Failure to Satisfy 501(r) Requirements
A hospital organization’s failure to comply with Section 501(r) with respect to one or more hospital facilities that it operates may result in revocation of the hospital organization’s Section 501(c)(3) status. In considering whether to revoke a noncompliant hospital organization’s Section 501(c)(3) status, the IRS will consider all the facts and circumstances surrounding the failure, including whether the organization has had previous failures to comply of the same type; the relative size, scope, nature and significance of the failure; the reasons for the failure; and whether the organization has implemented safeguards designed to prevent similar failures from occurring in the future.
If a hospital organization operating multiple hospital facilities fails to meet one or more of the requirements of Section 501(r) with respect to a particular hospital facility, the net income from the noncompliant hospital facility will be subject to tax at regular corporate rates. The IRS will impose tax if, assuming the noncompliant hospital facility were the organization’s only hospital facility, the hospital organization would lose its tax-exempt status after applying the facts-and-circumstances test described above.
It is important to point out that the Proposed Regulations provide that a hospital organization operating a noncompliant hospital facility subject to tax will continue to be treated as a Section 501(c)(3) organization for all purposes of the Code, including, for example, with respect to tax-exempt bonds issued to finance the noncompliant hospital facility.
Furthermore, in accordance with Section 4959 of the Code, the Proposed Regulations impose a $50,000 excise tax on hospital organizations for each hospital facility it operates in each taxable year that it fails to meet the requirements of Section 501(r)(3).
Minor and Immaterial Omissions
When a hospital facility makes an error with the respect to the implementation or operational requirements of Section 501(r), such error or omission will not be considered a Section 501(r) violation if it is minor, inadvertent, due to reasonable cause and corrected by the hospital facility as promptly after discovery as is reasonable given its nature.

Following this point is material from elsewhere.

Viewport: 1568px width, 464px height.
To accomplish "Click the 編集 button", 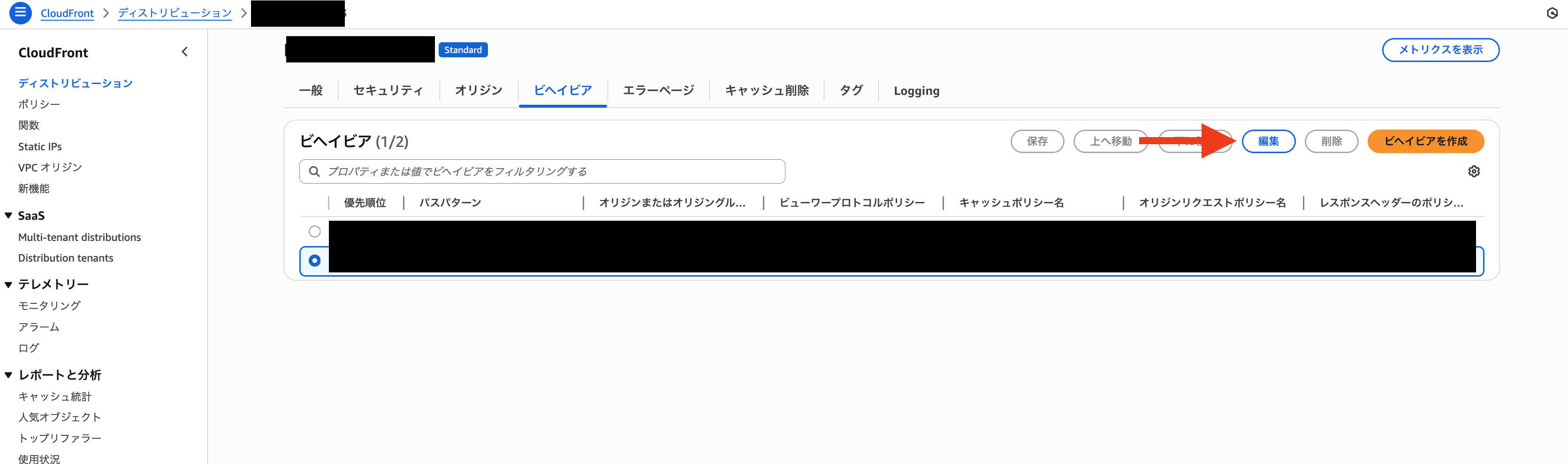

Additionally, in order to encourage prompt discovery and correction by hospital facilities, the IRS intends to publish further guidance providing for correction and disclosure of omissions or errors that rise above the level of minor and inadvertent but are neither willful nor egregious.

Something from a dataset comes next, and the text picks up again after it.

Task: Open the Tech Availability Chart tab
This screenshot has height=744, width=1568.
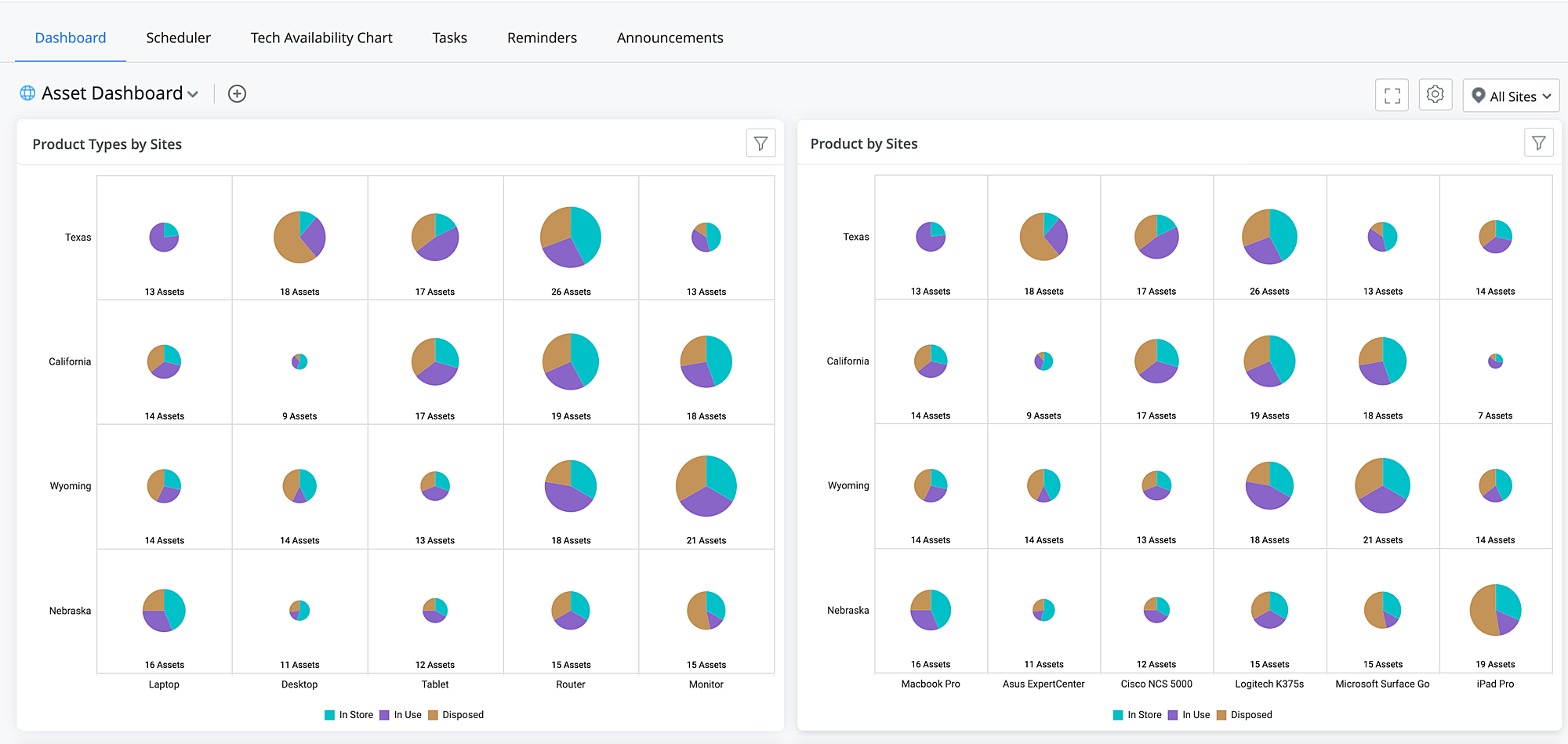Action: (x=321, y=38)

The Proposed Regulations include transition rules for the application of the regulations for the next three years. Hospital organizations may rely on the interim guidance in Notice 2011-52 for any CHNAs that are conducted or any implementation strategy that is adopted on or before October 5, 2013.
The Proposed Regulations are open for comment until July 5, 2013, and are expected to be finalized together with the 2012 proposed regulations for Sections 501(r)(4) through 501(r)(6).